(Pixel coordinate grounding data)
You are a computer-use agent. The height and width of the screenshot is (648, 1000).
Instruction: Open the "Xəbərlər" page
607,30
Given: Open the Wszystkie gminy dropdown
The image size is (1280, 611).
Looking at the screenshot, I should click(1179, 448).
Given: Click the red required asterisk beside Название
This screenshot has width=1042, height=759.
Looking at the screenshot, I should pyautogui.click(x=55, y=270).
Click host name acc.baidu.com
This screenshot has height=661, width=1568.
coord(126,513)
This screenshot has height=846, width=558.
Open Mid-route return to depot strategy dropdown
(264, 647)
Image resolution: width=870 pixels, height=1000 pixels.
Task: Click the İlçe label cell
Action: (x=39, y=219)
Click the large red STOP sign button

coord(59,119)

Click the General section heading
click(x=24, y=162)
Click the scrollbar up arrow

> TASK DIRECTIONS:
How many lines in the records above hold the word "Given"? Give only the number.

> RESULT OF THE TASK:
2